* _Task objective_: Count how many lines of the records contain the string "Delete". Reply with the number alone.

* _Provided records_:

::::::

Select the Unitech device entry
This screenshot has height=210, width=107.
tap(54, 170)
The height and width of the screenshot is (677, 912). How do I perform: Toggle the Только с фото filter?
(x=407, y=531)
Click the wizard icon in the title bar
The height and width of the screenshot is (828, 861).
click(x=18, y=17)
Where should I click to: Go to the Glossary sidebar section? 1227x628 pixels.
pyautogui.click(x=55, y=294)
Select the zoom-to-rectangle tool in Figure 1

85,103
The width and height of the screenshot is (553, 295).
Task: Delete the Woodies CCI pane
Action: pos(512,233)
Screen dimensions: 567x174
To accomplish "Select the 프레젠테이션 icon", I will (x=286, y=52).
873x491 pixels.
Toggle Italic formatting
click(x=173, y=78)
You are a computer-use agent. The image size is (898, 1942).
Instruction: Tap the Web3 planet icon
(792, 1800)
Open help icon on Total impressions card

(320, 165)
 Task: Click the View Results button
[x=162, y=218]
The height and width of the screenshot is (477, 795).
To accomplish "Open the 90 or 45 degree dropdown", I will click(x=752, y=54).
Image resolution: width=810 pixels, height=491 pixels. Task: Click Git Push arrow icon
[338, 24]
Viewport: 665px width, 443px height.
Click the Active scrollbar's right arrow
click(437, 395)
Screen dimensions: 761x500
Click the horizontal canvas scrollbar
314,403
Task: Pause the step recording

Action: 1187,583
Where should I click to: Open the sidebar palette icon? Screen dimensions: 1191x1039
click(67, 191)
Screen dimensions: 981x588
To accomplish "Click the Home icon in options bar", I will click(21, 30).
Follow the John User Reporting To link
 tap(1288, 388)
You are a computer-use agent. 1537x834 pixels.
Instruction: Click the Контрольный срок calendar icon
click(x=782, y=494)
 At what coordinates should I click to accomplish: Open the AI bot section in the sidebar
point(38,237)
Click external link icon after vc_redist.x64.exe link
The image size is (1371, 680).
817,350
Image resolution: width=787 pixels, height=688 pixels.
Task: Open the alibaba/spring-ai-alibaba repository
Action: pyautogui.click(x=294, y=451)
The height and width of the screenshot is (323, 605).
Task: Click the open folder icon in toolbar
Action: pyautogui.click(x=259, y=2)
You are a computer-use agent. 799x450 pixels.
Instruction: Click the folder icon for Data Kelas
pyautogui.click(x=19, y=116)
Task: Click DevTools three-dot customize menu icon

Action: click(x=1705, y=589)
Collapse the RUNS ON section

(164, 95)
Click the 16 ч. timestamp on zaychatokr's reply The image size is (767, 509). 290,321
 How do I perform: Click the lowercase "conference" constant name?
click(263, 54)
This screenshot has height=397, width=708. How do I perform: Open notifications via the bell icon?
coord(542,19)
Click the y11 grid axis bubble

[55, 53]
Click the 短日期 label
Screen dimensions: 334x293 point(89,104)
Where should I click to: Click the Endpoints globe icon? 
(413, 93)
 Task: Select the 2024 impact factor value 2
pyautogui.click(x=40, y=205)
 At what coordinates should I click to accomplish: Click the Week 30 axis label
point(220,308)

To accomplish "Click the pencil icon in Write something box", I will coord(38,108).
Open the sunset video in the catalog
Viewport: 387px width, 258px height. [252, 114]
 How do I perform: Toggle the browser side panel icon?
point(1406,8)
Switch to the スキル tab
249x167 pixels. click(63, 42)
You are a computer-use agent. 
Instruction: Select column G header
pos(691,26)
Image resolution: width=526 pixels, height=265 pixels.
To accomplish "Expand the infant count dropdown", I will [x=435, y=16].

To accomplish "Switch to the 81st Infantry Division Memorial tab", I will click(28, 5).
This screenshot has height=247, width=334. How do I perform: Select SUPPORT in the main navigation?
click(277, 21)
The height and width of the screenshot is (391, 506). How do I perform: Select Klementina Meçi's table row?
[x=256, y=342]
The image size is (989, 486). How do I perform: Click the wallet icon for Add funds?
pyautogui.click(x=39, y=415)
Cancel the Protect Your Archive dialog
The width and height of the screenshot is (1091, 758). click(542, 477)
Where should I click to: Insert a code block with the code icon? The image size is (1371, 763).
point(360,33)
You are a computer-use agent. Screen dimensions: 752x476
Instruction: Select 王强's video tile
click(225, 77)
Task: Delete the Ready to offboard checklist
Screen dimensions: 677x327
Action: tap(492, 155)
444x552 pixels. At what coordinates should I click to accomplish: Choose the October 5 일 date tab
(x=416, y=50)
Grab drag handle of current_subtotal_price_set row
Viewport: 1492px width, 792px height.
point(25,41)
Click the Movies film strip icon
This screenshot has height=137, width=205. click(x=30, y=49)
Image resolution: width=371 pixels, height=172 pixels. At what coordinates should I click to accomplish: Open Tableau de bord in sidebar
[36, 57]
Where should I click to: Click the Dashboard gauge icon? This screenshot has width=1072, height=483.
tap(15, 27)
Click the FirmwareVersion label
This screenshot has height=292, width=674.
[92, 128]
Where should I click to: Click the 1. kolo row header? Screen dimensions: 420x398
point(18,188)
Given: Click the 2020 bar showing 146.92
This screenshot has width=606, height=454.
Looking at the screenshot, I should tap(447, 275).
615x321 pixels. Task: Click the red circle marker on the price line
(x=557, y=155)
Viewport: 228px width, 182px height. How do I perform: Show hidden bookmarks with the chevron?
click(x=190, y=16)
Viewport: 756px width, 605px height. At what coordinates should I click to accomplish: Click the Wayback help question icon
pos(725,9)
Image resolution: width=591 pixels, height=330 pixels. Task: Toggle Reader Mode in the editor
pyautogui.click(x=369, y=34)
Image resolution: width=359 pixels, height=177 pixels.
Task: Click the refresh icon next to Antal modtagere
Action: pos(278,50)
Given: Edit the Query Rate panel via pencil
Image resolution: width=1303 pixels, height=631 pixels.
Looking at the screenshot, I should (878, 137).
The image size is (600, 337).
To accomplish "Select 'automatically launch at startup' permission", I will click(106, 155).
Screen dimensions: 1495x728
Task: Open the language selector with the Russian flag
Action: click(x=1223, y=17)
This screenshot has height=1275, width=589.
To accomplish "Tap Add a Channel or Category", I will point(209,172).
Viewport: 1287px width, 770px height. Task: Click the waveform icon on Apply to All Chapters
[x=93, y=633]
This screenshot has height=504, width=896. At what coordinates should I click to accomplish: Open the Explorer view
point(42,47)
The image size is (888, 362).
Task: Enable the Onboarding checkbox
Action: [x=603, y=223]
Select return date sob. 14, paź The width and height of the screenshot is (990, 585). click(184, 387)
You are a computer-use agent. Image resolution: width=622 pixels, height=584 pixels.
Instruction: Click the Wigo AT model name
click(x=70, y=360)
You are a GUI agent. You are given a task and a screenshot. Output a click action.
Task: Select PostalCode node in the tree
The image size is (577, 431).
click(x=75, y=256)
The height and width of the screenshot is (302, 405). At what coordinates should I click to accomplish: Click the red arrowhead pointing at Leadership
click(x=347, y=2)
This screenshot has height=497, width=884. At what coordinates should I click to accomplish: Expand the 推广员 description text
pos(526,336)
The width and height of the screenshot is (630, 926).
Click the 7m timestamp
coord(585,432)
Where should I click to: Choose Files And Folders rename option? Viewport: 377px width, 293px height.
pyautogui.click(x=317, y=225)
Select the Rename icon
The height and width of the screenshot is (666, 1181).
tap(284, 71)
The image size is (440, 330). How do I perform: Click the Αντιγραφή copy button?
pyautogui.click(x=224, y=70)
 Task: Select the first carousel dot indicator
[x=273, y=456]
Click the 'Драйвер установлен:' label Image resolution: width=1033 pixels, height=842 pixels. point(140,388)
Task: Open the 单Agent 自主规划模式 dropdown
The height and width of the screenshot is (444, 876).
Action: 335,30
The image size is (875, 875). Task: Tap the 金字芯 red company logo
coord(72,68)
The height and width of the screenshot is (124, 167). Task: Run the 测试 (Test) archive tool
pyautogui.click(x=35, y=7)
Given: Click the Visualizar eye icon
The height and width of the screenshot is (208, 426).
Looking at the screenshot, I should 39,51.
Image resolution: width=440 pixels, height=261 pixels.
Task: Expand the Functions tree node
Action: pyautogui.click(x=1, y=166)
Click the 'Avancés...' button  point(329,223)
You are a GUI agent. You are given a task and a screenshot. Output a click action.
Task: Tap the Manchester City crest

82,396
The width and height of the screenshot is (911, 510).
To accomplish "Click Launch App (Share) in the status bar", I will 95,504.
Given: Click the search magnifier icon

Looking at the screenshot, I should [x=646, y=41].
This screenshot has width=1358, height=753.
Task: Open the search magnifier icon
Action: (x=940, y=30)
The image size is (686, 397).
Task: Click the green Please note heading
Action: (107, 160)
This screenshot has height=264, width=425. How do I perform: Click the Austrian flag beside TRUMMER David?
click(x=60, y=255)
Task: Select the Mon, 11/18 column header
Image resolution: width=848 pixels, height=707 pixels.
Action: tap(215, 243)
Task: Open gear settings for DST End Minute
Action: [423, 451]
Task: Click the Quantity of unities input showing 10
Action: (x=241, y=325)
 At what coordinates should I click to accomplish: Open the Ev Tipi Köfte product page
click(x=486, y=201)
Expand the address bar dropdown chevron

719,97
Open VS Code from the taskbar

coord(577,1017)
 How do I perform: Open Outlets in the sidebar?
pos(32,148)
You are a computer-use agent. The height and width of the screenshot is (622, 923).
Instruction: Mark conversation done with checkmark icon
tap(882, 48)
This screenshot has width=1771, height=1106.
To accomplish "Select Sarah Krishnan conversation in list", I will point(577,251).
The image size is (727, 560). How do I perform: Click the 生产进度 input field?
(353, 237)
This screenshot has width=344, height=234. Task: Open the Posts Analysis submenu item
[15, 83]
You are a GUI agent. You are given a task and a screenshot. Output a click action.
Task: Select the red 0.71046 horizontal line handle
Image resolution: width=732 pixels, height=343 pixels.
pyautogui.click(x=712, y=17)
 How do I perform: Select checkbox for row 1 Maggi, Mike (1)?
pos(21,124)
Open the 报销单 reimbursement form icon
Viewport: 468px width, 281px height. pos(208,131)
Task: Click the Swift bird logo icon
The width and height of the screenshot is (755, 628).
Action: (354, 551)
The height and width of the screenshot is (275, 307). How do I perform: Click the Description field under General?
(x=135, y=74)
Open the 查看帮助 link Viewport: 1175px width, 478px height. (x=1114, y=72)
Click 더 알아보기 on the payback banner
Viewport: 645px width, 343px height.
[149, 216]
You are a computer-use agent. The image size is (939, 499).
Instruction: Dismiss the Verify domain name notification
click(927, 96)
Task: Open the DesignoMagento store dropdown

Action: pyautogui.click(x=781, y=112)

::::::

* _Task answer_: 2